Three of the brand’s successful shower gel references are currently available in bulk fountains tested in three points of sale in Germany and Spain. For the first purchase, the price of the aluminium bottle and its content is the same as that of the commonly found shower gels packed in plastic bottles. The following fillings save 25% and are also less expensive than the ecorefill.
“We aimed to help our consumers adopt more virtuous consumption habits and see how they would react, but also how our advisors would receive this new proposal, because it gives them more work to do, since they have to refill the products. Also, we wanted to see how the fountain technology would behave,” explains Corinne Fugier Garrel, Packaging Development Director of L’Occitane en Provence.
After 12 months, sales results are encouraging, so the brand can deploy the strategy.
New product offering and points of sale
“Our consumers approved this move and many asked us about our perhaps doing the same for other products. So, we have decided to broaden the offering to two other references, a shampoo and a conditioner,” says Corinne Fugier Garrel.
Sales for the three references concerned have slightly increased, and the operation also creates more added value and traffic. “The best news is the fact that consumers go back to our stores to refill their products: consumption patterns are definitely changing.”
Likewise, our beauty advisors gave us very positive feedback: for them, it is an opportunity to create privileged moments with their customers. They can take the time to explain our strategy and commitment.
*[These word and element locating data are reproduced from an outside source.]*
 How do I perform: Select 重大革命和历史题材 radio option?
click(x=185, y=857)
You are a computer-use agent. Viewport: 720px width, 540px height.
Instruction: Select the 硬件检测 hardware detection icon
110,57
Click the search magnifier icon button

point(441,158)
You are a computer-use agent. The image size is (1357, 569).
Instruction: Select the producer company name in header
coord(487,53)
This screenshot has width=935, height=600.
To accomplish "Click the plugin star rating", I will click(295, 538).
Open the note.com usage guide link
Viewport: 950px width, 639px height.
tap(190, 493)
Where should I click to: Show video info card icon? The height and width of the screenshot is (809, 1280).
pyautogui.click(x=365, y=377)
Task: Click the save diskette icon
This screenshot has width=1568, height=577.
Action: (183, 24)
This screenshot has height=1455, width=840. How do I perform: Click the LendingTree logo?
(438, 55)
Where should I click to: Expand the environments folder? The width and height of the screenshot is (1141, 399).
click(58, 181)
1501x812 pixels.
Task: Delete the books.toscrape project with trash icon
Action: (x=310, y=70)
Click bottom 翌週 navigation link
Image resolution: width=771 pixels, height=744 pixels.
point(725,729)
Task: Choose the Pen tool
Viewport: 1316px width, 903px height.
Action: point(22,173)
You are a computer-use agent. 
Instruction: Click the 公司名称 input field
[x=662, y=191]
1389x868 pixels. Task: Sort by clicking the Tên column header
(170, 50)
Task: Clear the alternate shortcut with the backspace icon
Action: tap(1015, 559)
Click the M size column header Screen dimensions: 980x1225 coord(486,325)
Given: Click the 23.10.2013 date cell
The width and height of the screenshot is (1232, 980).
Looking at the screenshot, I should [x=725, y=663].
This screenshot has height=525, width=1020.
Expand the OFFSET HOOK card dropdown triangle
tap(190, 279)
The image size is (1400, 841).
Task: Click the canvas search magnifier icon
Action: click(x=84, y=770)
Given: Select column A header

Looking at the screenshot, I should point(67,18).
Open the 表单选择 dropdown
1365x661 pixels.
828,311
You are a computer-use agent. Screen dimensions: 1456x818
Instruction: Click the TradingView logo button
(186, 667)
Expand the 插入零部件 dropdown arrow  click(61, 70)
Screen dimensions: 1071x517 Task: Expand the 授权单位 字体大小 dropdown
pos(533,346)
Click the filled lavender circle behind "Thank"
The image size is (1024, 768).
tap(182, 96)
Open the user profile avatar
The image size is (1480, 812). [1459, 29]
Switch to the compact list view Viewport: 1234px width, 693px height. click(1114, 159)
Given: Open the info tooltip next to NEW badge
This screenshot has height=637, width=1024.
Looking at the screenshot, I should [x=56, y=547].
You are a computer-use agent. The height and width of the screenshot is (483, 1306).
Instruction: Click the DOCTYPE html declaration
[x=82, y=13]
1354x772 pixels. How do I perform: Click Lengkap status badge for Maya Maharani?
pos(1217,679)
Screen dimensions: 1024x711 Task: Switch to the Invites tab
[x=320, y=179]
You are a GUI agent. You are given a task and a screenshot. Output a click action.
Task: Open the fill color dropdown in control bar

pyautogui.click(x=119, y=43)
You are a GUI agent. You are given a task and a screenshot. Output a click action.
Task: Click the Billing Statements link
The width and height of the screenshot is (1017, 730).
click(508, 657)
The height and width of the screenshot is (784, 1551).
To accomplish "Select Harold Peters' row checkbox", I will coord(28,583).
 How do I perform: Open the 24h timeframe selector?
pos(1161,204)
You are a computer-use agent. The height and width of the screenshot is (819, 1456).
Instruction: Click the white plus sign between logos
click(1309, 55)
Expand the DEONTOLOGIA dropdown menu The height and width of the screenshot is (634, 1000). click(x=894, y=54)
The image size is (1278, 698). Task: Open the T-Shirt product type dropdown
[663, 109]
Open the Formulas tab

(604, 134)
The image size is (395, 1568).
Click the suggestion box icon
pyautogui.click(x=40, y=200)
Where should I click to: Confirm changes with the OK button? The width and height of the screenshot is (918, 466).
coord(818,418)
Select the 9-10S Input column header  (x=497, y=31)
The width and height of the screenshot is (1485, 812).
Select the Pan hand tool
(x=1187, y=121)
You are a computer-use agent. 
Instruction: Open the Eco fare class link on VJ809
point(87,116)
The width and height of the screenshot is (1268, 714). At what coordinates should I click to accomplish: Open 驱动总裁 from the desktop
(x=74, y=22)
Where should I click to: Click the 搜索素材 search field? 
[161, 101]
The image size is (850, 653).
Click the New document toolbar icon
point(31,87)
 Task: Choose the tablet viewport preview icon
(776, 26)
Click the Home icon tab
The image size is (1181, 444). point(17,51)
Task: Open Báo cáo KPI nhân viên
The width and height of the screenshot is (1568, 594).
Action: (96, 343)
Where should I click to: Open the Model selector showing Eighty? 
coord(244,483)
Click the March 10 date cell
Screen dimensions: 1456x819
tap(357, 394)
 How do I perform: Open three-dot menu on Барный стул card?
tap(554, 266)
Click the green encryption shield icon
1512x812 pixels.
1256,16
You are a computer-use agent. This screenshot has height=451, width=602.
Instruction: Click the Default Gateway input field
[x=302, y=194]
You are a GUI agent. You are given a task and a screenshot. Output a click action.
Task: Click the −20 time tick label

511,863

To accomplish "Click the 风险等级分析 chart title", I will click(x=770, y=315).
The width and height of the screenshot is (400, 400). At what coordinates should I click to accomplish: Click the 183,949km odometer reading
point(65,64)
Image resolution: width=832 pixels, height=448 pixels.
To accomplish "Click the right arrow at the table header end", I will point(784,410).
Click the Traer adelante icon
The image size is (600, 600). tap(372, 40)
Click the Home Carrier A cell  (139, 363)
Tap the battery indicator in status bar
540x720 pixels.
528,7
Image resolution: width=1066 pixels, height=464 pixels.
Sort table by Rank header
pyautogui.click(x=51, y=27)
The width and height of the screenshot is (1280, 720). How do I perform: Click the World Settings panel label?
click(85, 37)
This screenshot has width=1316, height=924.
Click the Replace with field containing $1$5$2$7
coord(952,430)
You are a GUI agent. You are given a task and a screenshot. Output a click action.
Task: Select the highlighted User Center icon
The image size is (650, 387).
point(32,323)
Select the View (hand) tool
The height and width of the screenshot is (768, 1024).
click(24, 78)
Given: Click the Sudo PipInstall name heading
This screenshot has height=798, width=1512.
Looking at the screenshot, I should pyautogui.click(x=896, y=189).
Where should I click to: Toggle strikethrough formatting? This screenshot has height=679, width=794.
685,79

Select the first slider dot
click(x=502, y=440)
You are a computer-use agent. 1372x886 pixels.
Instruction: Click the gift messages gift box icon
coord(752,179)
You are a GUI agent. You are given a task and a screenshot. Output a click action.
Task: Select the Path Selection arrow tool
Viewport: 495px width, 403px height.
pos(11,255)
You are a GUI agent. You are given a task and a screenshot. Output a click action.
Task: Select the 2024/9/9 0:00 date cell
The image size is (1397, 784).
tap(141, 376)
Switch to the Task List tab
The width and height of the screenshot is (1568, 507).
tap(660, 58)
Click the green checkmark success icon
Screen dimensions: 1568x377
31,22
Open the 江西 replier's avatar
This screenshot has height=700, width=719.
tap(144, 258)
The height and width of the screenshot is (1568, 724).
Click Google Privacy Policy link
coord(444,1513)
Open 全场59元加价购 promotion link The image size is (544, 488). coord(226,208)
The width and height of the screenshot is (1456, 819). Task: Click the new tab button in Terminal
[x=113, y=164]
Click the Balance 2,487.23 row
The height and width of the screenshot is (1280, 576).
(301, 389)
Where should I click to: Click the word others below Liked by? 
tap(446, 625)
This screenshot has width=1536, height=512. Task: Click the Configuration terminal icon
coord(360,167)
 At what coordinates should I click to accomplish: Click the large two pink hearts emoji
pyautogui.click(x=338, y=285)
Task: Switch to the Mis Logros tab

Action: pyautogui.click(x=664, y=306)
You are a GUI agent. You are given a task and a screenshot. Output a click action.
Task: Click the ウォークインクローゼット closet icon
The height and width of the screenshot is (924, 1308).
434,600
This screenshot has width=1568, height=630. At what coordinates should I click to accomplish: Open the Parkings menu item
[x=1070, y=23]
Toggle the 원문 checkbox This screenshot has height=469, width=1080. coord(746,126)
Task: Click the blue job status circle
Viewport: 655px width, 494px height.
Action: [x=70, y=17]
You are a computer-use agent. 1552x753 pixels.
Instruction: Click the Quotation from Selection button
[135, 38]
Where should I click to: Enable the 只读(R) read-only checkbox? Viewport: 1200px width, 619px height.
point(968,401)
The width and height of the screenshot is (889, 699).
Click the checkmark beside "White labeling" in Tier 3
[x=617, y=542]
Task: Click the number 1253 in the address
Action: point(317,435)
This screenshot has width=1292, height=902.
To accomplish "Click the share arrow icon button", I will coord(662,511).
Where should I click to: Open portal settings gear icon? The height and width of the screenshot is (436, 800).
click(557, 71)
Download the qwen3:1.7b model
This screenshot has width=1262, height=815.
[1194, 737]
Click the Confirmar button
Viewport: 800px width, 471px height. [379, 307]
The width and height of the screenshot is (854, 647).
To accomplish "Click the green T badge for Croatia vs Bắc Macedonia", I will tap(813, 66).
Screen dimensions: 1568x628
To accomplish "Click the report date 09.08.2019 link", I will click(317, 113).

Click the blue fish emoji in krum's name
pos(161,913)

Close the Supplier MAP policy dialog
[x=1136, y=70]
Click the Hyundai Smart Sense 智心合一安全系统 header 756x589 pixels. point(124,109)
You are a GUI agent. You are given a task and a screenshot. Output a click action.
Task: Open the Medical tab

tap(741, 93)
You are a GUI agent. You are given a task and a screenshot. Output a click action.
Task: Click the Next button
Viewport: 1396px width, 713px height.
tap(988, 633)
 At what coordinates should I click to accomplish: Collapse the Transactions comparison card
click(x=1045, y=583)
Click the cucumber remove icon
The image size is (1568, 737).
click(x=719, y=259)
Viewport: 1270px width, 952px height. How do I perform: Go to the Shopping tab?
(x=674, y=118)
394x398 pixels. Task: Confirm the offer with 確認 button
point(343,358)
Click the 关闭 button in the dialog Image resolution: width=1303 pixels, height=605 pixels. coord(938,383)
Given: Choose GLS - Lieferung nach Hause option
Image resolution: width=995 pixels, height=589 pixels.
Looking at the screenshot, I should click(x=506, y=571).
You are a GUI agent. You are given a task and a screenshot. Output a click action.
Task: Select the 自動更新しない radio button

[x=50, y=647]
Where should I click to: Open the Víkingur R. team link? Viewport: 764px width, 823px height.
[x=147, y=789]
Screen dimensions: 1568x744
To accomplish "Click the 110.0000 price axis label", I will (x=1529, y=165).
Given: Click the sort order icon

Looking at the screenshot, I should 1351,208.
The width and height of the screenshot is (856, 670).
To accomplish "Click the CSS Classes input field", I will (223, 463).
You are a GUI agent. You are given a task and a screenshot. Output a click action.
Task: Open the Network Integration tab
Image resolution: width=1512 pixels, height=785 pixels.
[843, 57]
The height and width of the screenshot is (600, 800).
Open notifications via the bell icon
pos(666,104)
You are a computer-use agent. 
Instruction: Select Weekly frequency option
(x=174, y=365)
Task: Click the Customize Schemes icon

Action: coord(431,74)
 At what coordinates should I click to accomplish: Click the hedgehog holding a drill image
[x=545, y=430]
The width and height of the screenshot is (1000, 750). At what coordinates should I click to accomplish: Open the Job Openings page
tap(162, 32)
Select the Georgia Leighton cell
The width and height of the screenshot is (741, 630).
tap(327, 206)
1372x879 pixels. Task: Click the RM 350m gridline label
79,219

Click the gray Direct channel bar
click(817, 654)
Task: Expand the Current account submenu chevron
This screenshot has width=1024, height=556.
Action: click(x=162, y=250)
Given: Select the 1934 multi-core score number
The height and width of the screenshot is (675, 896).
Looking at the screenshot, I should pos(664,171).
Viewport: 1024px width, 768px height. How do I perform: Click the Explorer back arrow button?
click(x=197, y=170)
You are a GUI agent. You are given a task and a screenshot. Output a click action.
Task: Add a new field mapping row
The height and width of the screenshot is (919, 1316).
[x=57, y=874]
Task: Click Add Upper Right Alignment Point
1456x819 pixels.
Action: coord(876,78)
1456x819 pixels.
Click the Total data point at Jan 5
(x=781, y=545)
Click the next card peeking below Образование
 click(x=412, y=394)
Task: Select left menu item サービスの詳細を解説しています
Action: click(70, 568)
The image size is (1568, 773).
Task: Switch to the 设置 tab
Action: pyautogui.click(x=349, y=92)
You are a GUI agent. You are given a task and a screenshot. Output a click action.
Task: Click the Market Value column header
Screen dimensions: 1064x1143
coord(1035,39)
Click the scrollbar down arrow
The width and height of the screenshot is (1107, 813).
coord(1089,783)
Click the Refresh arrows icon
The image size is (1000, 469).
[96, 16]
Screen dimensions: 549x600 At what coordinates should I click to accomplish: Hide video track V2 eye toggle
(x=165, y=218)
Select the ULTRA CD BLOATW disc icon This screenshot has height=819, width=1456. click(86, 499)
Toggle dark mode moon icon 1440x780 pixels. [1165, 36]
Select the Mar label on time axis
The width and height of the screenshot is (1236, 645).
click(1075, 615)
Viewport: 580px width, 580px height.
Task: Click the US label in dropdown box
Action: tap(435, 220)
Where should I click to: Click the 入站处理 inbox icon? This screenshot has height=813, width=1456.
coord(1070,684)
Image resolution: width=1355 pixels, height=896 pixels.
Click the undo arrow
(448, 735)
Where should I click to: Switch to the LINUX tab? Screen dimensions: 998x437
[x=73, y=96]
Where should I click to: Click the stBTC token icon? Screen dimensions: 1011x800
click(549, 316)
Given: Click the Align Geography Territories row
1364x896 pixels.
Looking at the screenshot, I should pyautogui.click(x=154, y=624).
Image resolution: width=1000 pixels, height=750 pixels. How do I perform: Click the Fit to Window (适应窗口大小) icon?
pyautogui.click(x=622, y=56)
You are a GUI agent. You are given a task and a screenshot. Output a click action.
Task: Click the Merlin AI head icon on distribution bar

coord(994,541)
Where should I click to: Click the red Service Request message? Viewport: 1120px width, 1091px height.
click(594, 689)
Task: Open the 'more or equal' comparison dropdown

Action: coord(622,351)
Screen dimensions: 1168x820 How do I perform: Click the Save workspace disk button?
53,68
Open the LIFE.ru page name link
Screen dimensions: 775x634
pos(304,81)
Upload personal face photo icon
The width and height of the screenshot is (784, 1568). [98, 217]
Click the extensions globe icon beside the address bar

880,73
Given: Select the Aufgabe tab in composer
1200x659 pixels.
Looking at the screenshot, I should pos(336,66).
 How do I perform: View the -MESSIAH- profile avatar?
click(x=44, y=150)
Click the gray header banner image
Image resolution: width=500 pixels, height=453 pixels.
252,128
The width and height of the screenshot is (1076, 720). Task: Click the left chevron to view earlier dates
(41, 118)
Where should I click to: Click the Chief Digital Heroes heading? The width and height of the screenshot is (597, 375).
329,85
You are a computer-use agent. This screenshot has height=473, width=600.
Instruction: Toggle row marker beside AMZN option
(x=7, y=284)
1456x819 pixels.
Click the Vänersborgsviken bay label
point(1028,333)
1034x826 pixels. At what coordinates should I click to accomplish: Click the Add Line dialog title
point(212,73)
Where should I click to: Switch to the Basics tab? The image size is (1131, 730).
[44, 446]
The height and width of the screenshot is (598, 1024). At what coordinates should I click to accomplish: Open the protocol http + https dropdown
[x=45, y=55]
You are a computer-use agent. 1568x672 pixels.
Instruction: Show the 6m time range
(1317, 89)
As the brand is willing to keep making improvements, the technology will be enhanced for the deployment planned for phase two. “We will make it possible for consumers to take the initial plastic bottle back to their store, so it is refilled. The new technology can do that. The idea is to give the project the best chance by providing as many options as possible. We aim to include over 30 points of sale across Europe and Asia,” she explains.
Hunting for plastic
Obviously, refills have become a significant part of the group’s packaging reduction strategy. “We try to improve in this area with as many formulas possible. 25 references are already available with ecorefills, including two body care products,” adds Corinne Fugier Garrel.
L’Occitane has also been working on reducing the glass weight of skincare ranges and launching solid products minimizing packaging.
As for plastic, on the one hand, the hunting season is open to anything useless, like cellulose and spatulas. The next Advent calendar will be made of thermoformed cardboard. On the other hand, the use of recycled materials is now a priority. “We have been using recycled plastic for a long time in all our PET bottles. The average quantity for all our bottles is 35%. We aim to reach 100% by 2025,” explains the Director.
To achieve this, L’Occitane has partnered with Canadian company Loop Industries: they own a chemical recycling technology which helps obtain an rPET material of the same quality as the virgin material.
In addition, the group has committed to integrating 50% recycled materials to other plastics. “We also aim to use more recycled PE and PP in our packs, but the material is more difficult to obtain with a food grade. It is a challenge to take up.”
Lastly, to Corinne Fugier Garrel, it is also necessary to work on product recyclability. “Unfortunately, some materials are still composed of multiple layers, so they can’t be recycled. As regards this particular point, it is up to our suppliers to develop and push for single materials. We are much concerned about this, so we have been working together with our suppliers to make progress,” she concludes.